DIRECTIONS FOR THIS TASK:
Return the material below verbatim, from its first line through the line containing "coordinates (985, 156).", including both ends.

DATA UNDER STUDY:
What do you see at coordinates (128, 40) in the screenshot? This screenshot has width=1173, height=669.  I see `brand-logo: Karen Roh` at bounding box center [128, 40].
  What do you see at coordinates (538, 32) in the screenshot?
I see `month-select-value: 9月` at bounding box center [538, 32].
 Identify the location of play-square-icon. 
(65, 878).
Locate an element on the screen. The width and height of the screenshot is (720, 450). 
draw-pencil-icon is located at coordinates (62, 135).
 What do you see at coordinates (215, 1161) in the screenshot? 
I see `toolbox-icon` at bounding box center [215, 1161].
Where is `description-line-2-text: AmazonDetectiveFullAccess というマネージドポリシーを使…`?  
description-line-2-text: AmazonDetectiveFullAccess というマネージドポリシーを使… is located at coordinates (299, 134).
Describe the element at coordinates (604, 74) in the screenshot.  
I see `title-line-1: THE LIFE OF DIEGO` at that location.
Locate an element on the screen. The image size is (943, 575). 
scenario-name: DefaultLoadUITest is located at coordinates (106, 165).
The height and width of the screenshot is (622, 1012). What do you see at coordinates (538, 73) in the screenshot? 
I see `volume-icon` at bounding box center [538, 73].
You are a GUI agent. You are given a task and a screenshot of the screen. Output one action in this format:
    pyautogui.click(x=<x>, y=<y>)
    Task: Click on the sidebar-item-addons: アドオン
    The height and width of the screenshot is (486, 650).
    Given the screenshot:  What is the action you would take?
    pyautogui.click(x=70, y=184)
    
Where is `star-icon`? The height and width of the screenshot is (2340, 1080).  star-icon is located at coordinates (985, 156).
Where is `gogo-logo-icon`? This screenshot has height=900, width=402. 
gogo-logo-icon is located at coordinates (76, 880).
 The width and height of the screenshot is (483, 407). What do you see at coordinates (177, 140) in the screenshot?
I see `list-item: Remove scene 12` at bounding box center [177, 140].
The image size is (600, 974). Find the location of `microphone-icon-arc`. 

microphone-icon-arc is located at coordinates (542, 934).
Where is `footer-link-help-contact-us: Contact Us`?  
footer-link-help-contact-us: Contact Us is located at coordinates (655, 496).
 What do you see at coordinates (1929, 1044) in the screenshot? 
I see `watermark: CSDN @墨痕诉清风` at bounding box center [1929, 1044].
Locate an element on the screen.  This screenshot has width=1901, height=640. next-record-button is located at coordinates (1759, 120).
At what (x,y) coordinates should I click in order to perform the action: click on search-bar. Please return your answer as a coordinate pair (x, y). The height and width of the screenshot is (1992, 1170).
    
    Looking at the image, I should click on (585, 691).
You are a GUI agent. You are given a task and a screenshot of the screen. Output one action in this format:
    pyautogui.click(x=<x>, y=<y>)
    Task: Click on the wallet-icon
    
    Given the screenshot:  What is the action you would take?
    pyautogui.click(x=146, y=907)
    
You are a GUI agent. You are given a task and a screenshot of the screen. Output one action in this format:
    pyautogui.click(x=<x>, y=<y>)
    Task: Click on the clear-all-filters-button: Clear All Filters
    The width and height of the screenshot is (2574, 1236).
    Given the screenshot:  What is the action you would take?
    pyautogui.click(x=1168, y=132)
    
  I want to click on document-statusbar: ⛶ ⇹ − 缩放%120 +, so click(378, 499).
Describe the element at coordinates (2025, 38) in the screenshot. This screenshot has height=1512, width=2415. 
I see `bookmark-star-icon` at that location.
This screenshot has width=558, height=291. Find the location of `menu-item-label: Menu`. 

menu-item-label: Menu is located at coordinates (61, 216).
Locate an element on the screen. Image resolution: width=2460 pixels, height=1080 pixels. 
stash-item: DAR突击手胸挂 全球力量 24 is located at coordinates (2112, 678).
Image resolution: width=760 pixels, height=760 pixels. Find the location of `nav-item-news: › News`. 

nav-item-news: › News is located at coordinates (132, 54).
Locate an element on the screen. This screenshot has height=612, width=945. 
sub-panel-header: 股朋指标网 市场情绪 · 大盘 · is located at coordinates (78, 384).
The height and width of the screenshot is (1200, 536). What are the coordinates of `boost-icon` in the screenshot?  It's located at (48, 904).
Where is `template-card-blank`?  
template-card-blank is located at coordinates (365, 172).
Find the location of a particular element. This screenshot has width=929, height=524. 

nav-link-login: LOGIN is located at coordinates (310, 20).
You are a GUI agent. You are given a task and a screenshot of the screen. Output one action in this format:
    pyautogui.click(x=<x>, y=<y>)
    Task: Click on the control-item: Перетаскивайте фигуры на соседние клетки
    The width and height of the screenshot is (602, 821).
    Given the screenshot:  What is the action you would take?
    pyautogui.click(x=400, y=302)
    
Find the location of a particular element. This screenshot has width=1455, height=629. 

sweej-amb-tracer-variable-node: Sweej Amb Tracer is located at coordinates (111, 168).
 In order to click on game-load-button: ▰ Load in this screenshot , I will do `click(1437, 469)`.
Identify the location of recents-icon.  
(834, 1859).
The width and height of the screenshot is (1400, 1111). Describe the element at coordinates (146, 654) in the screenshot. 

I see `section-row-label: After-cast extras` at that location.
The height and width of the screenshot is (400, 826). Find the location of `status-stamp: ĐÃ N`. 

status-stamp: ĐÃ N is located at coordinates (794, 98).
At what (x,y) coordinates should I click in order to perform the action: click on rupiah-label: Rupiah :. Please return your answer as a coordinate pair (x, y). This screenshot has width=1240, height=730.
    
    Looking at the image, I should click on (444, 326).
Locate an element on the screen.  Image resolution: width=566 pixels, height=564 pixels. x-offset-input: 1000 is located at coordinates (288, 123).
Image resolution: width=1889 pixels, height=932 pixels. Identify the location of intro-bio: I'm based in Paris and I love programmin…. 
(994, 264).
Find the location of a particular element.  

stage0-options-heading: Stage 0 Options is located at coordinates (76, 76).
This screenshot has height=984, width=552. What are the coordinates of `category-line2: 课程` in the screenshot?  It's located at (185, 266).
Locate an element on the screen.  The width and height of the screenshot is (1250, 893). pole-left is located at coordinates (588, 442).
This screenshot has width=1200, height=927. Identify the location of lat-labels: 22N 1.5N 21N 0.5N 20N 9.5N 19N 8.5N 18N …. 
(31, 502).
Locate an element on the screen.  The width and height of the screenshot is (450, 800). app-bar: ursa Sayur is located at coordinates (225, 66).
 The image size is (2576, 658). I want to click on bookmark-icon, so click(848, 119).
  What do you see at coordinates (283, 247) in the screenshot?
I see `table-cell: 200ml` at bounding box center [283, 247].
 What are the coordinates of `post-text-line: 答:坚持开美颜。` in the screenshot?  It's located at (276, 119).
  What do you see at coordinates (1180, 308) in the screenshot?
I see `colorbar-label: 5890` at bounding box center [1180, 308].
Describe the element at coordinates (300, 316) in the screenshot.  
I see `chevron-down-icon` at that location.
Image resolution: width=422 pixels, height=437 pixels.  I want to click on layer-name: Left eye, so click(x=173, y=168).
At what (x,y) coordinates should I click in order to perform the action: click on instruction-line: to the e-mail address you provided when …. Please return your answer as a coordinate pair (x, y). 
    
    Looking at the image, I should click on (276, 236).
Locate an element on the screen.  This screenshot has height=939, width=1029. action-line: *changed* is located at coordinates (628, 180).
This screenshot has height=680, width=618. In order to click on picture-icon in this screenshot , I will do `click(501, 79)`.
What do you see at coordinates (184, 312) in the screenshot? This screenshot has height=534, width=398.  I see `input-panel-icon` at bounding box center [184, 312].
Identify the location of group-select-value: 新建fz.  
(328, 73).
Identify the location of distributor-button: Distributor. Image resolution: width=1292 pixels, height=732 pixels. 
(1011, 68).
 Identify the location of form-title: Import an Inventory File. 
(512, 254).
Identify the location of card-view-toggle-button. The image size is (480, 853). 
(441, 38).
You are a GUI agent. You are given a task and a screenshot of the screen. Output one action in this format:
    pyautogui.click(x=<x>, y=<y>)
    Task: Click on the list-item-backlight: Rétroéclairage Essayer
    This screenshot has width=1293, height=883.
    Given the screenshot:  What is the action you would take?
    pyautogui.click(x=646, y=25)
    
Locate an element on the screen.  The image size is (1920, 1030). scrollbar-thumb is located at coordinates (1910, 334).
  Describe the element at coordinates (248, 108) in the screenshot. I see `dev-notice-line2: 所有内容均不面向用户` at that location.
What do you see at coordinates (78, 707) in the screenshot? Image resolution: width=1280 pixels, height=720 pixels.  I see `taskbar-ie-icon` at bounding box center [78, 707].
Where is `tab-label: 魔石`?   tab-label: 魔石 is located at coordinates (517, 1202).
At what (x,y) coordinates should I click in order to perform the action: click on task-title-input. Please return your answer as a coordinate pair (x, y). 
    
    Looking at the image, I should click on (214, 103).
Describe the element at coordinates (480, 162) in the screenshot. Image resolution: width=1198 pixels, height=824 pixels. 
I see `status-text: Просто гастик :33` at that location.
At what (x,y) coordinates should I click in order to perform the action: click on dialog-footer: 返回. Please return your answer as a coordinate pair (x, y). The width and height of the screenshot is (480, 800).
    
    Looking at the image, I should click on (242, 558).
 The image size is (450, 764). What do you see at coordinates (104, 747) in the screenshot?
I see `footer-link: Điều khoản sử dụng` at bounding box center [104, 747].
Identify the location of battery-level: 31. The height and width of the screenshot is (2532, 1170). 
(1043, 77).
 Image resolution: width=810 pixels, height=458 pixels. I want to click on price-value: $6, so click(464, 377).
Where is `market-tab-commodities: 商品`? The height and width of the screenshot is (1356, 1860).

EXERCISE RESULT:
What do you see at coordinates (128, 40) in the screenshot? This screenshot has width=1173, height=669.  I see `brand-logo: Karen Roh` at bounding box center [128, 40].
  What do you see at coordinates (538, 32) in the screenshot?
I see `month-select-value: 9月` at bounding box center [538, 32].
 Identify the location of play-square-icon. 
(65, 878).
Locate an element on the screen. The width and height of the screenshot is (720, 450). 
draw-pencil-icon is located at coordinates (62, 135).
 What do you see at coordinates (215, 1161) in the screenshot? 
I see `toolbox-icon` at bounding box center [215, 1161].
Where is `description-line-2-text: AmazonDetectiveFullAccess というマネージドポリシーを使…`?  
description-line-2-text: AmazonDetectiveFullAccess というマネージドポリシーを使… is located at coordinates (299, 134).
Describe the element at coordinates (604, 74) in the screenshot.  
I see `title-line-1: THE LIFE OF DIEGO` at that location.
Locate an element on the screen. The image size is (943, 575). 
scenario-name: DefaultLoadUITest is located at coordinates (106, 165).
The height and width of the screenshot is (622, 1012). What do you see at coordinates (538, 73) in the screenshot? 
I see `volume-icon` at bounding box center [538, 73].
You are a GUI agent. You are given a task and a screenshot of the screen. Output one action in this format:
    pyautogui.click(x=<x>, y=<y>)
    Task: Click on the sidebar-item-addons: アドオン
    The height and width of the screenshot is (486, 650).
    Given the screenshot:  What is the action you would take?
    pyautogui.click(x=70, y=184)
    
Where is `star-icon`? The height and width of the screenshot is (2340, 1080).  star-icon is located at coordinates (985, 156).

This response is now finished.